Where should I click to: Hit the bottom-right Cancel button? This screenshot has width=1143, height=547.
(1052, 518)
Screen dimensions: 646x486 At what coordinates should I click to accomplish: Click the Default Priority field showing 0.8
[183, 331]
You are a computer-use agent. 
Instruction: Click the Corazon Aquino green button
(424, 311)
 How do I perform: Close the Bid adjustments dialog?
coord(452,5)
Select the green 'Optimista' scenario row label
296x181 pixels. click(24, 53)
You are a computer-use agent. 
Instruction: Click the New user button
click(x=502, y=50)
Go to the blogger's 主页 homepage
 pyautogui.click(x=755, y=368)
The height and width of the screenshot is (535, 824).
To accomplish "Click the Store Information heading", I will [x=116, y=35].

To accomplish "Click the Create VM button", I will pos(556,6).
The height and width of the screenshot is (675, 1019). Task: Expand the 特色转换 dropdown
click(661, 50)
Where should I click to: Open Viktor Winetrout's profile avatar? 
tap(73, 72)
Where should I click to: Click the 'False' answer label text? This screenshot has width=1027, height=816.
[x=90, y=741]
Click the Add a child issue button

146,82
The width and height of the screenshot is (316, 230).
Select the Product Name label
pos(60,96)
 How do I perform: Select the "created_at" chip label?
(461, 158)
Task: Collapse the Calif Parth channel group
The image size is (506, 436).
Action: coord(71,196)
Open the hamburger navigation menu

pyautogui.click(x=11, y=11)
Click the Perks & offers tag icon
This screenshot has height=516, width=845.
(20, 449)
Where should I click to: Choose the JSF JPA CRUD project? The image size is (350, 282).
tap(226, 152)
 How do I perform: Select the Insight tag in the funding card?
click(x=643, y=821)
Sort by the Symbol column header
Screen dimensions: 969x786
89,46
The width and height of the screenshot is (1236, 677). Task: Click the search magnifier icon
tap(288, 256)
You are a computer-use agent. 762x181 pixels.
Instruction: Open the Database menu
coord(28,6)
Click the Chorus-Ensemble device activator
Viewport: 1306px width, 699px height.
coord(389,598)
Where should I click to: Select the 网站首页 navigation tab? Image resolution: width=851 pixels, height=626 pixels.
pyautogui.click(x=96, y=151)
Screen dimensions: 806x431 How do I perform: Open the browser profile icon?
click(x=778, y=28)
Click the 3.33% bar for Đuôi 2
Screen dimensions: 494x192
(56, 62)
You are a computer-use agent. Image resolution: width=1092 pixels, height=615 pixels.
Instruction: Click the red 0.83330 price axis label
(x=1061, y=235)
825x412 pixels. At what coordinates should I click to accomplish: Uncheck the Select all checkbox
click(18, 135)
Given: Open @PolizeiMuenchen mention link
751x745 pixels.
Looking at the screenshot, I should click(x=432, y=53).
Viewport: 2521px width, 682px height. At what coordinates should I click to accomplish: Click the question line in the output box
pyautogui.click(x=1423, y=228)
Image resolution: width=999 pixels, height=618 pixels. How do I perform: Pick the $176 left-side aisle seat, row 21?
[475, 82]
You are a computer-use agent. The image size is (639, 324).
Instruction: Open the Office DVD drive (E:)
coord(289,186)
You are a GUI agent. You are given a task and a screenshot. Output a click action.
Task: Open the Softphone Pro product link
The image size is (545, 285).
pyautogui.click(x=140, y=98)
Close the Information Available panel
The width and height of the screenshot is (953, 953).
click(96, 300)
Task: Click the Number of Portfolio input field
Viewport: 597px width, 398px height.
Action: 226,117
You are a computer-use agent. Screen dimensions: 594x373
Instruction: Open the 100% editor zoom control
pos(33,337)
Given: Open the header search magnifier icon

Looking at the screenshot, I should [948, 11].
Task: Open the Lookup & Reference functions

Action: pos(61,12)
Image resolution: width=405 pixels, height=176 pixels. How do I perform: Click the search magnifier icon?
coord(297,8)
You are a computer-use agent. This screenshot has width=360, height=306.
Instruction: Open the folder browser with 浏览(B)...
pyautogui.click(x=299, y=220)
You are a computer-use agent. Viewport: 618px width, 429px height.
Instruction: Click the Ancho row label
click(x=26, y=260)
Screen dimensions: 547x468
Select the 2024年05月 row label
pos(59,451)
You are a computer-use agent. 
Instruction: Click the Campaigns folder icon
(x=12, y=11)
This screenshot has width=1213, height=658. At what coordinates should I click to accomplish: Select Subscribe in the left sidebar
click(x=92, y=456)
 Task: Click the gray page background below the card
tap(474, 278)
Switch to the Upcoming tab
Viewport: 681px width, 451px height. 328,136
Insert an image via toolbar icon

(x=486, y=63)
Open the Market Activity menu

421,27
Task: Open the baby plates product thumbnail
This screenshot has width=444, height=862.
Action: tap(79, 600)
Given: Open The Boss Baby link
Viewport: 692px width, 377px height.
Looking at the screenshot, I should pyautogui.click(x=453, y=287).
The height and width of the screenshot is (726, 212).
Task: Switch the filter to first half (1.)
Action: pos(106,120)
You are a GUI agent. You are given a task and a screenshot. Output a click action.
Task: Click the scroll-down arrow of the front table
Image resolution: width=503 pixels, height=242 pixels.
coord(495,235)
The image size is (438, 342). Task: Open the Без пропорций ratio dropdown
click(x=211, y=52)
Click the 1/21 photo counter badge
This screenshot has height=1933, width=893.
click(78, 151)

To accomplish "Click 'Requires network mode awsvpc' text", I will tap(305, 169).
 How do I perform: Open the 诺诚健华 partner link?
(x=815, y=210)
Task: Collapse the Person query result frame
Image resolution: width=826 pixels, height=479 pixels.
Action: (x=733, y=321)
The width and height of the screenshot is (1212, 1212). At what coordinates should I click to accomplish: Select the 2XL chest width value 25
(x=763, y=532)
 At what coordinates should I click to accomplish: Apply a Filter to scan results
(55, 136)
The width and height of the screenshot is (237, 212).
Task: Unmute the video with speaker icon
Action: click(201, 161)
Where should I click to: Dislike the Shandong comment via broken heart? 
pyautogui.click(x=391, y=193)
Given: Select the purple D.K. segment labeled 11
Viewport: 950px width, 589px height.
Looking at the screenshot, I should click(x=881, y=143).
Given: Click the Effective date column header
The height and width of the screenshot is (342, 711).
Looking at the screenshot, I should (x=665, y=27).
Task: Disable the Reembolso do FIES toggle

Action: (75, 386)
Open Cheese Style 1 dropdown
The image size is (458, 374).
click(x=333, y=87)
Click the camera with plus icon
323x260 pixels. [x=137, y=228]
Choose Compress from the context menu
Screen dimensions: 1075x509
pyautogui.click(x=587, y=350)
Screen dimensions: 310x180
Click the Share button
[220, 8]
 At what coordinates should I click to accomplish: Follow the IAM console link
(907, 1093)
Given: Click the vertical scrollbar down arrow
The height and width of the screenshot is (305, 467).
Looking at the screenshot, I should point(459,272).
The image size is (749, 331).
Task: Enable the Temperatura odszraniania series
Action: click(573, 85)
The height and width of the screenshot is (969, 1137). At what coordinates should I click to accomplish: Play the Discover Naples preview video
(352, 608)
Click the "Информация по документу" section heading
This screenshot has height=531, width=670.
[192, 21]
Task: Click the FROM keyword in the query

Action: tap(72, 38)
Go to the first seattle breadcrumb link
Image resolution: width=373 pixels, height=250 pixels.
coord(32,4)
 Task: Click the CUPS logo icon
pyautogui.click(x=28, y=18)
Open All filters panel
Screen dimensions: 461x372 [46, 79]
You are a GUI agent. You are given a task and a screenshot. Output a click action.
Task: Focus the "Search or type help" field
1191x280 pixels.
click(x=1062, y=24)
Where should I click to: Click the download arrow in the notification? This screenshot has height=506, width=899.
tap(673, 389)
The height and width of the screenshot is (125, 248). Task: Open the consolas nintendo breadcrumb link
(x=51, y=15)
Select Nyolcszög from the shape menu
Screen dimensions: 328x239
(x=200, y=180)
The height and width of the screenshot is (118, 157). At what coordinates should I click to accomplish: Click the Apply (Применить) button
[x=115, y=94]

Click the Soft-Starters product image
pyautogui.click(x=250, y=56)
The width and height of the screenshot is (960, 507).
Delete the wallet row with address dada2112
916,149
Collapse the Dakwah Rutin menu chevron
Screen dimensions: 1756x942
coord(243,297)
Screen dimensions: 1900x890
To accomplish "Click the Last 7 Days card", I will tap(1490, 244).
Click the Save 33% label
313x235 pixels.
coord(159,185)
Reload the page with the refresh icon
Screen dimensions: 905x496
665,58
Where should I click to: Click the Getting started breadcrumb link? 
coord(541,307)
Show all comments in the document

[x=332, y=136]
────────
The lines from the beginning of the records through the line containing "The width and height of the screenshot is (316, 230)." should be reproduced exactly. Include nothing else.

Where should I click to: Hit the bottom-right Cancel button? This screenshot has width=1143, height=547.
(1052, 518)
Screen dimensions: 646x486 At what coordinates should I click to accomplish: Click the Default Priority field showing 0.8
[183, 331]
You are a computer-use agent. 
Instruction: Click the Corazon Aquino green button
(424, 311)
 How do I perform: Close the Bid adjustments dialog?
coord(452,5)
Select the green 'Optimista' scenario row label
296x181 pixels. click(24, 53)
You are a computer-use agent. 
Instruction: Click the New user button
click(x=502, y=50)
Go to the blogger's 主页 homepage
 pyautogui.click(x=755, y=368)
The height and width of the screenshot is (535, 824).
To accomplish "Click the Store Information heading", I will [x=116, y=35].

To accomplish "Click the Create VM button", I will pos(556,6).
The height and width of the screenshot is (675, 1019). Task: Expand the 特色转换 dropdown
click(661, 50)
Where should I click to: Open Viktor Winetrout's profile avatar? 
tap(73, 72)
Where should I click to: Click the 'False' answer label text? This screenshot has width=1027, height=816.
[x=90, y=741]
Click the Add a child issue button

146,82
The width and height of the screenshot is (316, 230).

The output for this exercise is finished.